Scoliosis Research Society (SRS)
An International Organization Dedicated to the Education, Research and Treatment of Spinal Deformity
Our Mission is to Foster Optimal Care for All Patients with Spinal Deformities
The goals of surgery are to restore spinal balance and reduce pain and discomfort by relieving pressure off the nerves (decompression) and maintaining corrected alignment by fusing and stabilizing the spinal segments. In some instances, minimally invasive decompressions may be all that is necessary. Surgical stabilization involves anchoring hooks, wires or screws to the spinal segments and using metal rods to link the anchors together (Figure 1). They act as a tether and allow the spine to fuse in the corrected position.

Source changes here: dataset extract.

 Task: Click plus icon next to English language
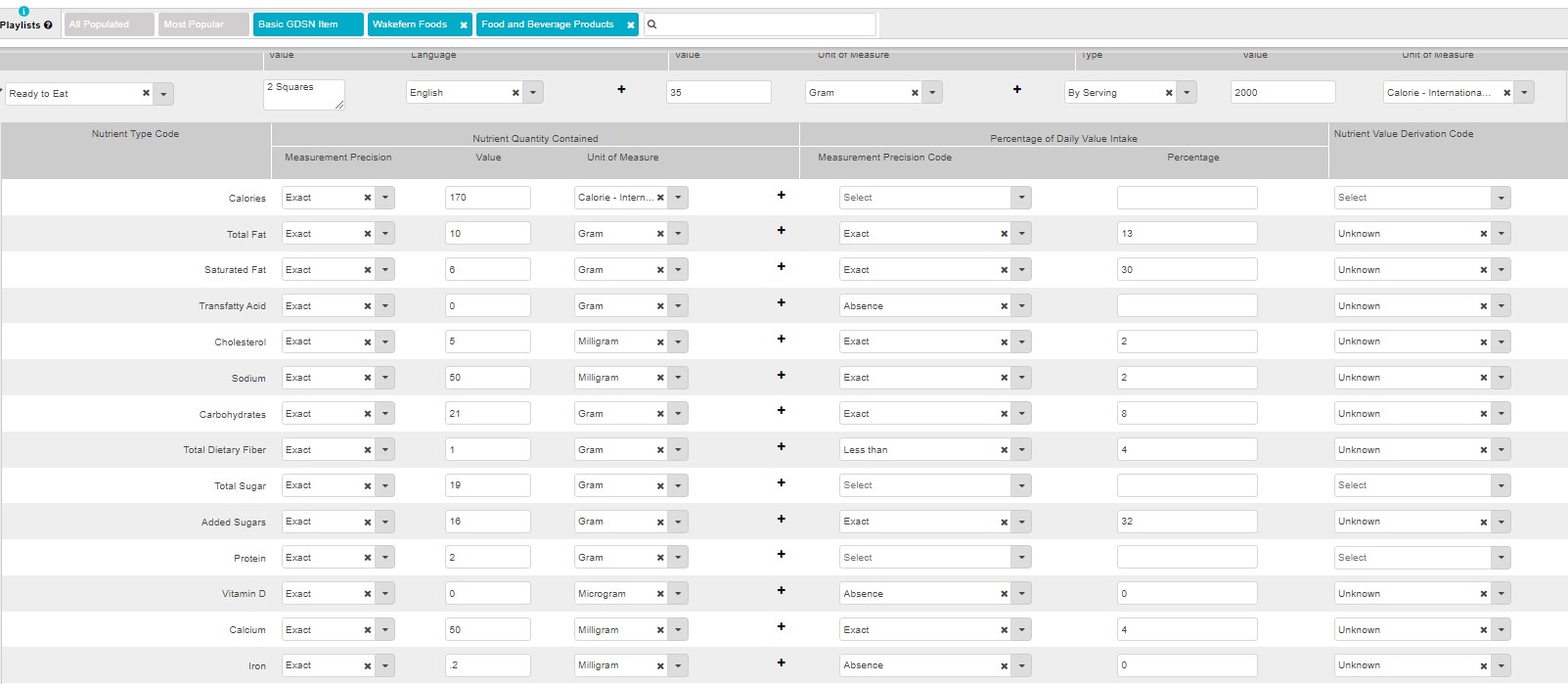pyautogui.click(x=621, y=90)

Fusion is performed by using the patient’s own bone or using cadaver or synthetic bone substitutes. In more severe cases, spinal segments have to be cut and realigned (osteotomy) or entire segments may have to be removed prior to realigning the spine (vertebral column resection) (Figure 2). There are many different types of surgical procedures designed to treat adult spinal deformities. Surgeons need to customize the surgery for each patient depending on their needs. When larger surgeries are necessary (greater than 8 hours), surgery may be divided into two surgeries 5-7 days apart.
It is important to note that surgery in adults is riskier than in the adolescent. The complication rate is significantly higher and the recovery is a lot slower. Therefore, surgery should only be undertaken as a last resort and only after the patient has a clear understanding of the risks and benefits. All reasonable non-surgical measures should be attempted first. At the same time, when patients are carefully chosen and are mentally well-prepared for the surgery, excellent functional outcomes can be obtained which at times can be a positive life changing experience for a given individual patient.
Recent advances in surgical techniques include less invasive approaches by making smaller incisions as well as using biologic substances to accelerate the fusion process. Use of computer-assisted navigation systems and various forms of spinal cord and nerve monitoring may help in improving surgical precision and accuracy.